Given data -
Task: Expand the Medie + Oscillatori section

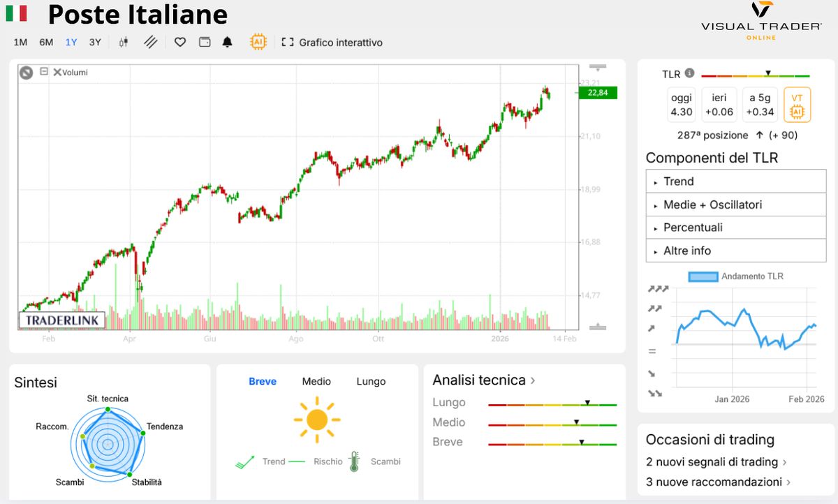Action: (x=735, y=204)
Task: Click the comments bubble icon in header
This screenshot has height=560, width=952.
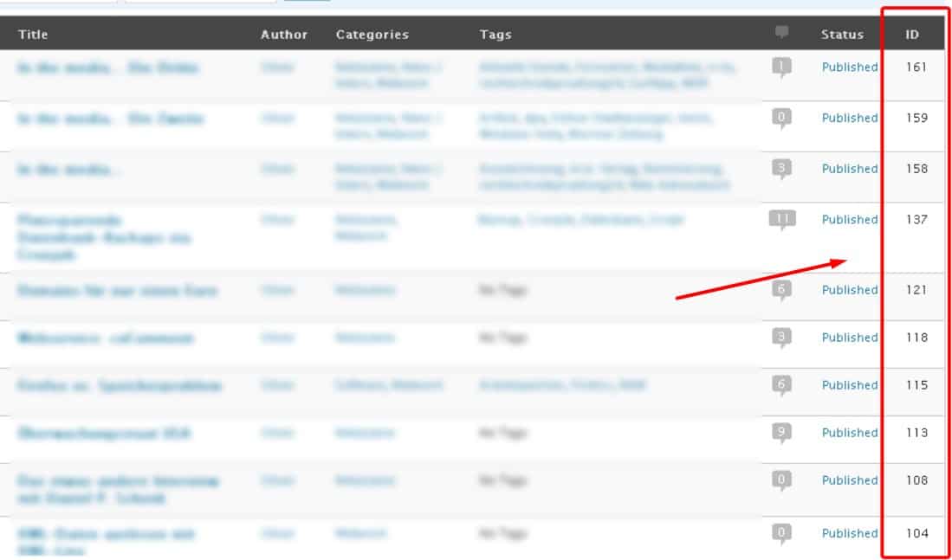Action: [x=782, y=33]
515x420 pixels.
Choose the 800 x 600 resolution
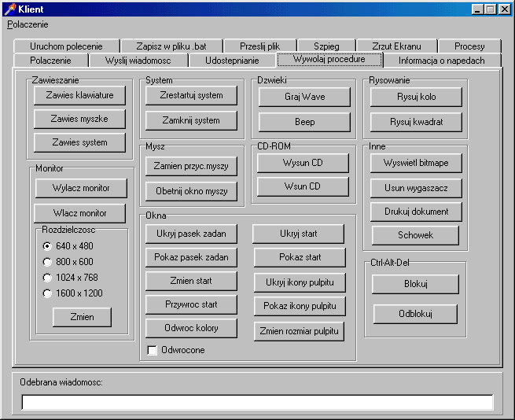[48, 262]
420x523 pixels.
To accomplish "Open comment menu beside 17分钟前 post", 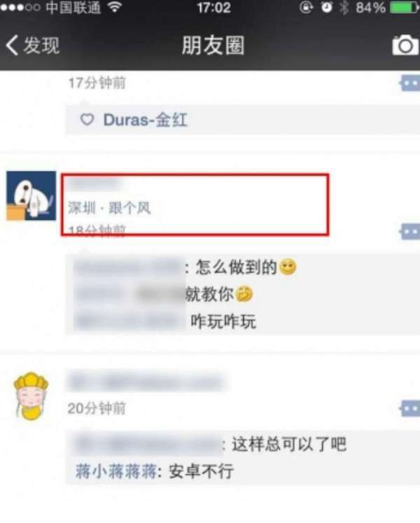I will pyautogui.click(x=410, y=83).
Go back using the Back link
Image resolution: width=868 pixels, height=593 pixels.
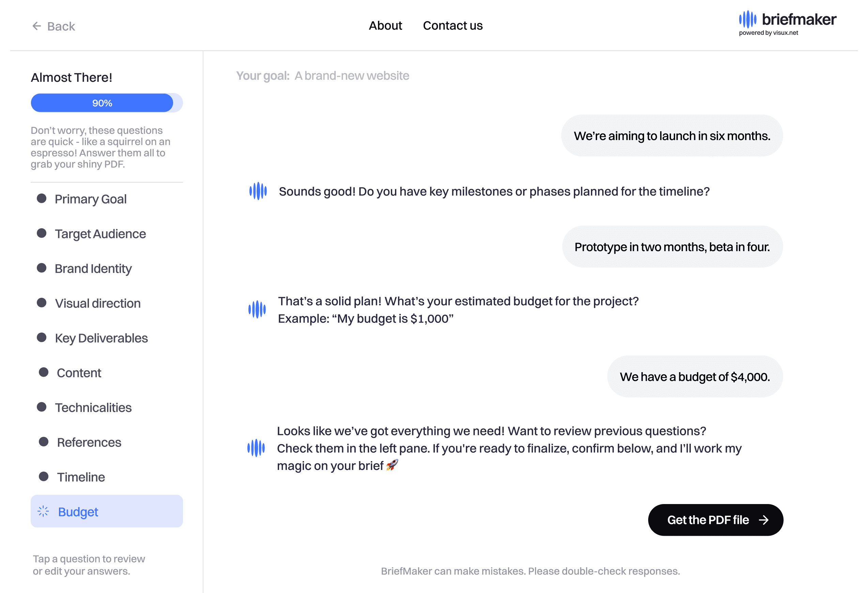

* * *

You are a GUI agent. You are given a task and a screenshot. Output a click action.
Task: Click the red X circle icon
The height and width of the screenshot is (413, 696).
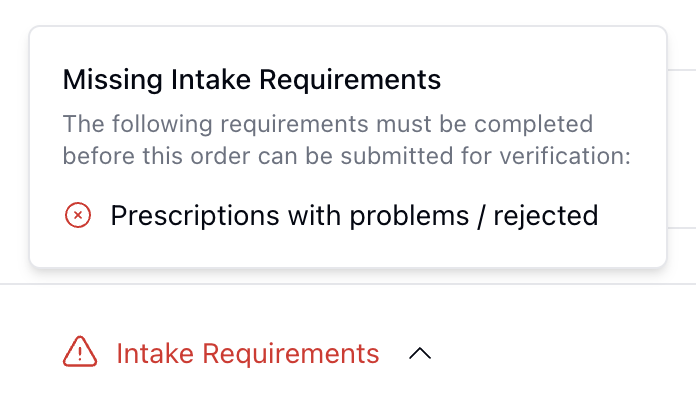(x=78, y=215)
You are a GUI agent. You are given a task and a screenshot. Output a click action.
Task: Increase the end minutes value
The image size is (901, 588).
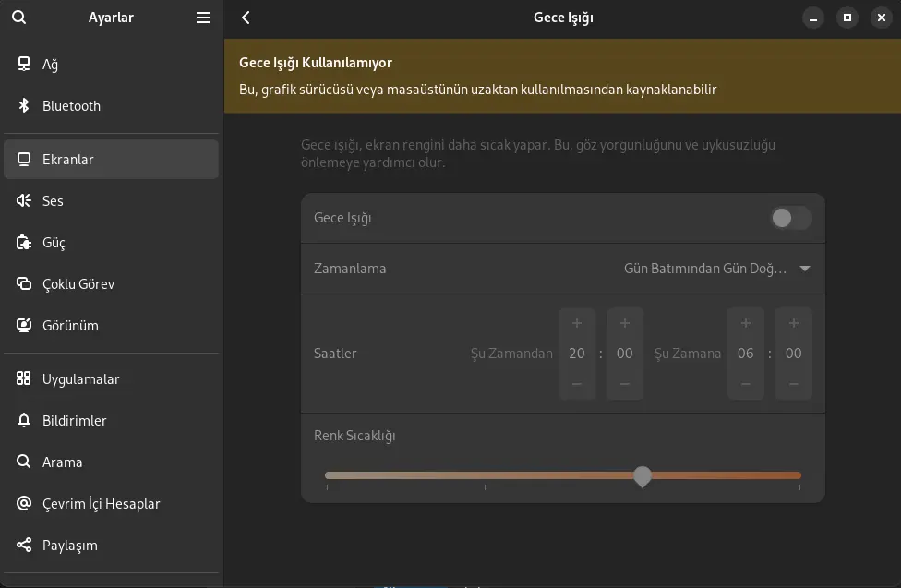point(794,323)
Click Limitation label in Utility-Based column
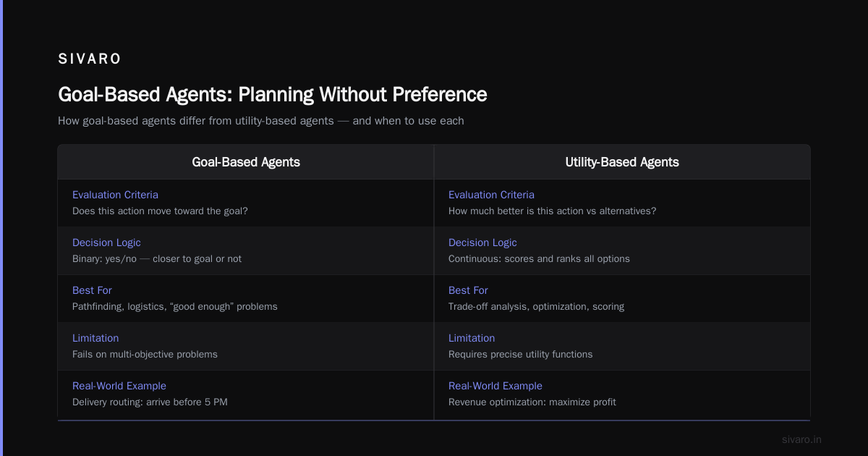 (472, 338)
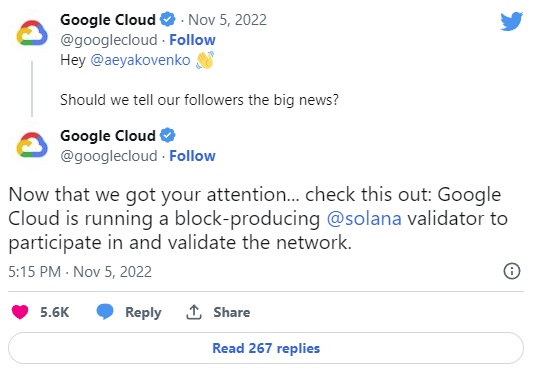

Task item -
Going through the entries above, tally each line that has the word "pixels". Answer with the number only.

The completed task -
3